Cross-modality Image Retrieval from Text: old-fashioned or deep-learning

Retrieval tasks are typical applications in computer science, and the advancement of multimedia technology has brought new requirements for retrieval across different modalities. This research project has constructed a two-stage clustering-based retrieval framework, as well as a deep learning-based retrieval algorithm using the CLIP model, which demonstrates zero-shot ability in the multimodal domain. By employing two different styles of methods on classification datasets under various testing scenarios, this work analyzes and demonstrates the differences and similarities in terms of performance, computational requirements, and application environments of the retrieval algorithms.
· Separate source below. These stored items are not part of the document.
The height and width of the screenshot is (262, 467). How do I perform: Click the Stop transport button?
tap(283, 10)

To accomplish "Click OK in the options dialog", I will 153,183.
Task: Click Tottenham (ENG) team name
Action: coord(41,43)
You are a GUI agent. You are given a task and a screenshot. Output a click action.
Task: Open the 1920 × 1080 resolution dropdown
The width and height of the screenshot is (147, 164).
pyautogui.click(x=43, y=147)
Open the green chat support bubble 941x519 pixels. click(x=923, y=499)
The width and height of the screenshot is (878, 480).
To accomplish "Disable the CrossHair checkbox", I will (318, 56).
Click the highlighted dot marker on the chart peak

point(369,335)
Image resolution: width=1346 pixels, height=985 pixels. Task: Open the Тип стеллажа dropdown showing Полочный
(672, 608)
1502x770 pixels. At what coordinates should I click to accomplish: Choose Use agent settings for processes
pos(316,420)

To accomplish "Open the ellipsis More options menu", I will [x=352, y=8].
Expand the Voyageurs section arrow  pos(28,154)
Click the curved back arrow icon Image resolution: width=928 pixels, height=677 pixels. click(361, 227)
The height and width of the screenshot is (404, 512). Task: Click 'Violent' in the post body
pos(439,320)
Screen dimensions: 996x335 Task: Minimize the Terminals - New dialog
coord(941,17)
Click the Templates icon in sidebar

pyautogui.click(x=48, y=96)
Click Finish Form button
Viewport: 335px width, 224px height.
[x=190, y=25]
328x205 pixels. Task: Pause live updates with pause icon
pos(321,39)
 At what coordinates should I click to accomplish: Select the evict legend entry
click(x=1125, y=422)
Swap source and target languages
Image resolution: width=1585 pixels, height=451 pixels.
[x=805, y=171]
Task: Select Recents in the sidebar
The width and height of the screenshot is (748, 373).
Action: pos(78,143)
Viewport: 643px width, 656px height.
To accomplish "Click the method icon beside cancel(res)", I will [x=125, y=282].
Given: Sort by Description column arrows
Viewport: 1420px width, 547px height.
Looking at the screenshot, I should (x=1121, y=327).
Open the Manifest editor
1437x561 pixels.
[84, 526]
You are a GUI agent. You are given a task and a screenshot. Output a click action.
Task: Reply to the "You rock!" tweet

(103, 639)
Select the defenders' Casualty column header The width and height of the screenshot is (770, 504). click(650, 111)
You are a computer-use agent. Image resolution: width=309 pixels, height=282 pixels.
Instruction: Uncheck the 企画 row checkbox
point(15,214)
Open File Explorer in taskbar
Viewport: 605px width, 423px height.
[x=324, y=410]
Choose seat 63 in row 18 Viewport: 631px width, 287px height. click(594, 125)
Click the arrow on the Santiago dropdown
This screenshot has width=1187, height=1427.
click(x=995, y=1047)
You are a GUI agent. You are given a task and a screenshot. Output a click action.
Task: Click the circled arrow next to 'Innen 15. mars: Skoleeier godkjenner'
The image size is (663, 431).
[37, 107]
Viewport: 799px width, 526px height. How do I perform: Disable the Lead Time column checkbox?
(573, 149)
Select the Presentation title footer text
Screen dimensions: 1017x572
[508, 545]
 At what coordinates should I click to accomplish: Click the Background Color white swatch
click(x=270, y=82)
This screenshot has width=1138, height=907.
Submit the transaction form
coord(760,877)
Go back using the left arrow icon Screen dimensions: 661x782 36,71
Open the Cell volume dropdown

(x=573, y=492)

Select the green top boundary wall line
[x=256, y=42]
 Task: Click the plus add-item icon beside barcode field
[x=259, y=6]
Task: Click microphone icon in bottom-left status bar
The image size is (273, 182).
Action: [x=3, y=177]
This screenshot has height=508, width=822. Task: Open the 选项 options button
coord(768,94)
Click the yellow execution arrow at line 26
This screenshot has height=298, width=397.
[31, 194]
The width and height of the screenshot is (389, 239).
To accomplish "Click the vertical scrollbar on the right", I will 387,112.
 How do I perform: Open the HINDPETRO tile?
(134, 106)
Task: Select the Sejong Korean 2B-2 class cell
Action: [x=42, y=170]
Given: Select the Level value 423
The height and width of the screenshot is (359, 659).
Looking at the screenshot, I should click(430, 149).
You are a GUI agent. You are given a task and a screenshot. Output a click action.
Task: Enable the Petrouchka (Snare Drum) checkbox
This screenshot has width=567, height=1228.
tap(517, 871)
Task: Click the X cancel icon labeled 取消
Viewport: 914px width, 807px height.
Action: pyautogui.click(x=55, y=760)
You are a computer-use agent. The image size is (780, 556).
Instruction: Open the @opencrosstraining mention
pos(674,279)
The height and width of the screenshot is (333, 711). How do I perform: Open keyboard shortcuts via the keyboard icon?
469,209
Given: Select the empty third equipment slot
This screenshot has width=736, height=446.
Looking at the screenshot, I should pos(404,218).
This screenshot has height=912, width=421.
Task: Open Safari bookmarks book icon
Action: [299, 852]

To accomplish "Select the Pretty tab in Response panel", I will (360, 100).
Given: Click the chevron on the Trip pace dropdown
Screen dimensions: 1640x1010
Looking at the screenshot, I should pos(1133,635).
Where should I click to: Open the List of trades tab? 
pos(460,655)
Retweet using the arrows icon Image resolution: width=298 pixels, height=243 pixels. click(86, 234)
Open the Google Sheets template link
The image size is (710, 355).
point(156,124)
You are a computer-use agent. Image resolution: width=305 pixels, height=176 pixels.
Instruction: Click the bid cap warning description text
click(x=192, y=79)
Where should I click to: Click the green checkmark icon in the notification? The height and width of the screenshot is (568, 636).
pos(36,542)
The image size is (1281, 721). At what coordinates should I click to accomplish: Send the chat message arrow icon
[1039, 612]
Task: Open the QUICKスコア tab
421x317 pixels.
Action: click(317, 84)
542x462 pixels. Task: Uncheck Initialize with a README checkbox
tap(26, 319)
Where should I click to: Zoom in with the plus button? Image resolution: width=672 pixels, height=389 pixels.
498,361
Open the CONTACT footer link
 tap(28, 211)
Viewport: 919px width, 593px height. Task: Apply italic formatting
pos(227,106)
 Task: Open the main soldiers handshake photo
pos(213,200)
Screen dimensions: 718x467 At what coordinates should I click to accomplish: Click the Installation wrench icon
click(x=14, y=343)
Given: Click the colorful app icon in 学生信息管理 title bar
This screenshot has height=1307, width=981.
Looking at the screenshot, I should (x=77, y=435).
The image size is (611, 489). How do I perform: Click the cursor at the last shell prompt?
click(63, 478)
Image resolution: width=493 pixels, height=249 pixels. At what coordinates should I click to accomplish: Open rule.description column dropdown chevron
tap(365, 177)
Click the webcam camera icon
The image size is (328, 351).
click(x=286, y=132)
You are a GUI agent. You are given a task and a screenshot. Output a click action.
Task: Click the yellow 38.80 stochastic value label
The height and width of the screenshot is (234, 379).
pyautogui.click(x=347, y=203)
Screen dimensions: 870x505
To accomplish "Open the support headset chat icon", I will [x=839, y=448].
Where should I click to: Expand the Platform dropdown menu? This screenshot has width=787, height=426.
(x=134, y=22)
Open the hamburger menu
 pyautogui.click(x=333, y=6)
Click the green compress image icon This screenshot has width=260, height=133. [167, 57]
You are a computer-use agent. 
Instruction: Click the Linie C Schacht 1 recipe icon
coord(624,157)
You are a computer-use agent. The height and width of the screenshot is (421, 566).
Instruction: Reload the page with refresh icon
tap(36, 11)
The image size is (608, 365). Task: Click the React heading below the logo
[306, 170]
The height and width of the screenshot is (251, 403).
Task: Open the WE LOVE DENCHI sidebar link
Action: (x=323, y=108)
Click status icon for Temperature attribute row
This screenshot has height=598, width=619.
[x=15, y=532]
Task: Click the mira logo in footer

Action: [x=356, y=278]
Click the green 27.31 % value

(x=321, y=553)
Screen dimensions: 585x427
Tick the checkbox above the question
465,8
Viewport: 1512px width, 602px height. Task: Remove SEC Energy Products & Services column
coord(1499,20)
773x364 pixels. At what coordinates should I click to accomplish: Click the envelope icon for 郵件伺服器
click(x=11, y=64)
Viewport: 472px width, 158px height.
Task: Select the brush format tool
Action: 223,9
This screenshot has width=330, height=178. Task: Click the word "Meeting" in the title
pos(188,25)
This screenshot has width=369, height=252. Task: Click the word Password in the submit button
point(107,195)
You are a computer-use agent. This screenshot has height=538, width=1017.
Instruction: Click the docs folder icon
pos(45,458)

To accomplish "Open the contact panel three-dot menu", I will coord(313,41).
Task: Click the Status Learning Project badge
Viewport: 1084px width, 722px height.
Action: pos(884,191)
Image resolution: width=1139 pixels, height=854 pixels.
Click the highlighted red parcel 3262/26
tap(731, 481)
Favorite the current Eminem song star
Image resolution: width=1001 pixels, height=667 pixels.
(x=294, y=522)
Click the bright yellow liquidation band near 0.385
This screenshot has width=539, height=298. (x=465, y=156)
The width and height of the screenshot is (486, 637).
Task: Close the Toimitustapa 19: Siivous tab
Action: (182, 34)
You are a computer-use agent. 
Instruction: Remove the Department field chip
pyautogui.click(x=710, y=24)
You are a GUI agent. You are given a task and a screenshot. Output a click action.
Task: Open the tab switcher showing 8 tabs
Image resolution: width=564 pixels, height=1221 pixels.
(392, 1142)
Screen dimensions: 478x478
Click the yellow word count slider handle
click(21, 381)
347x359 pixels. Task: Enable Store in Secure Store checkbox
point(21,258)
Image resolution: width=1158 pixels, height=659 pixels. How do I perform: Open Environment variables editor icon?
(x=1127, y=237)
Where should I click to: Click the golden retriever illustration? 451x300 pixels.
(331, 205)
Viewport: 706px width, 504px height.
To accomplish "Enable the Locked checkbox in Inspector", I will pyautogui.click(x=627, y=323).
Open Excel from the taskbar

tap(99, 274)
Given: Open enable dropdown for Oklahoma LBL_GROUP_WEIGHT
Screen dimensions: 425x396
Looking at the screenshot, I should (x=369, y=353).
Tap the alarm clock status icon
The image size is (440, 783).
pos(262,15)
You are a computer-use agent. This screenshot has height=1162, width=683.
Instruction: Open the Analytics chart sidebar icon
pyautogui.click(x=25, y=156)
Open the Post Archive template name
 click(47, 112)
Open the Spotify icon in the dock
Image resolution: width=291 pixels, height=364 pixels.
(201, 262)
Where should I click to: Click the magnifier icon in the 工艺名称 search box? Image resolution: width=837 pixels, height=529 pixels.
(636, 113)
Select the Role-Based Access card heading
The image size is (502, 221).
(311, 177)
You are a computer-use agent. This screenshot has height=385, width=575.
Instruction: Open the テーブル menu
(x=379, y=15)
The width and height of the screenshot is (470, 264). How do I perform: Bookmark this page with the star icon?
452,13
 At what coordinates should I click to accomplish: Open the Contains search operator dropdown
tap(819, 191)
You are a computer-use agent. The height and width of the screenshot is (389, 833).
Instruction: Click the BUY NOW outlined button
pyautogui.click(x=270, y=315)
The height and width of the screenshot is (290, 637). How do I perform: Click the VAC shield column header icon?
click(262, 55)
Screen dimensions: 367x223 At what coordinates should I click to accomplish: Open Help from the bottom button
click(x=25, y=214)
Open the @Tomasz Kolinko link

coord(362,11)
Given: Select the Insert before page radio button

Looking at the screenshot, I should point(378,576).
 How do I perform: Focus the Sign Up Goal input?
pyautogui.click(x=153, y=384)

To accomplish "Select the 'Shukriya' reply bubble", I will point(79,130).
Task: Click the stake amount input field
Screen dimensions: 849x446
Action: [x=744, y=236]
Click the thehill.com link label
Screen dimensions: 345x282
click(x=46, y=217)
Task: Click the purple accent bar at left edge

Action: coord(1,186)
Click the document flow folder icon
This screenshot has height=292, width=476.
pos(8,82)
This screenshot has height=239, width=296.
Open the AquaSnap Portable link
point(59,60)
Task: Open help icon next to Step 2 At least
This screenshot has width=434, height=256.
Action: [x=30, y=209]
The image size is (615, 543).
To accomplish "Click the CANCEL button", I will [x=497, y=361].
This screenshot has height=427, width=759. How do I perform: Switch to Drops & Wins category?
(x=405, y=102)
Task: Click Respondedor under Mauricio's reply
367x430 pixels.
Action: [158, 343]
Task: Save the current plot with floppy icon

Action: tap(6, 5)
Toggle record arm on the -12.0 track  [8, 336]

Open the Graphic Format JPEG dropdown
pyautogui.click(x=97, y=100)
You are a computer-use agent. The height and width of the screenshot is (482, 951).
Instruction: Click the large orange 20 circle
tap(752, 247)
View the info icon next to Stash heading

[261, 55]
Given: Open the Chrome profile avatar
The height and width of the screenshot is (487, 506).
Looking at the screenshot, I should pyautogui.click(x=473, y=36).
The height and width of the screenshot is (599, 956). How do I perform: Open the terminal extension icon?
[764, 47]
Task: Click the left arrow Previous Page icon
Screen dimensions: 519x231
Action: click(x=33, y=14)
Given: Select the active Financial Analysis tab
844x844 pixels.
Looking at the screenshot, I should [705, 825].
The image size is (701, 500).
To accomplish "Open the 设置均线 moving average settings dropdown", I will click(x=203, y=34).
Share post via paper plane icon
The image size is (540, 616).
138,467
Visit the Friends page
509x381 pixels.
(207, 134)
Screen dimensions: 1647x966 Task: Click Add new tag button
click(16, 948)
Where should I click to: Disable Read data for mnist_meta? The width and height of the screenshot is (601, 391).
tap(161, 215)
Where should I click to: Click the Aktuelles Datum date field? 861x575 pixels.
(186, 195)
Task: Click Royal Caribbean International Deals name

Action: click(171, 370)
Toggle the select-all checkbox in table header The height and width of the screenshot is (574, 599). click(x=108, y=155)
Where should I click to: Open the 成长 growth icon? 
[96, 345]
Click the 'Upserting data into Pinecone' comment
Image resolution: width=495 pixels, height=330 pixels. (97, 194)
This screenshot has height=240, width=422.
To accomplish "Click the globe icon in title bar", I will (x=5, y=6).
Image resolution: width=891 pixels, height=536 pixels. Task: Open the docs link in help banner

Deep Learning method aims to apply multimodal method--CLIP to image retrieval task. By adopting the zero-shot ablity demonstrated by CLIP, the proposed novel pipeline could cope variant text input with different fine-grains. Besides, the Grad-CAM is introduced here to present CLIP's explainability, even further rough text-guided object localization.

The statistic-based machine learning IR (image-retrieval) system is combining SIFT/HOG/shape Histogram/PCA/Kmeans which is expected to present a good retrieval performance when facing serveral natural image candidates. And the overall framework is conbined two stages.

And in this study, two styled method would be compared and anlyzed based on experiments taken on few well-known classfication dataset.

Preparations:

    pip install -r requirements.txt

if tesing on cifar or voc2007, please read/download(or can be done by torchvsion) to dir: ./ciar10 or ./VOC2007

image retrieval

1: refer to clip_ir.py and kmeans_ir.py

2: edit the correspoding arguments:

for CLIP-IR

#i:      batch-size which stand for candidates images number
#ii:     clip visual backbone type
#iii:    similarity threshold to determine true/false
#of course, and the datasets would be used to evalute or customized data path

python clip_ir.py

for Kmeans-IR

#i:      BoF-size which indicate when building the Kmeans model, the number of samples feed in each cluster
#ii:     Batch-size which is same as the above 
#iii:    num-cluster which is the known number of retrievable labels
#of course, and the datasets would be used to evalute or customized data path

python kmeans_ir.py

Then all set and ready to go.

CAM Visualization for CLIP (zero-shot text-guided object localization tech)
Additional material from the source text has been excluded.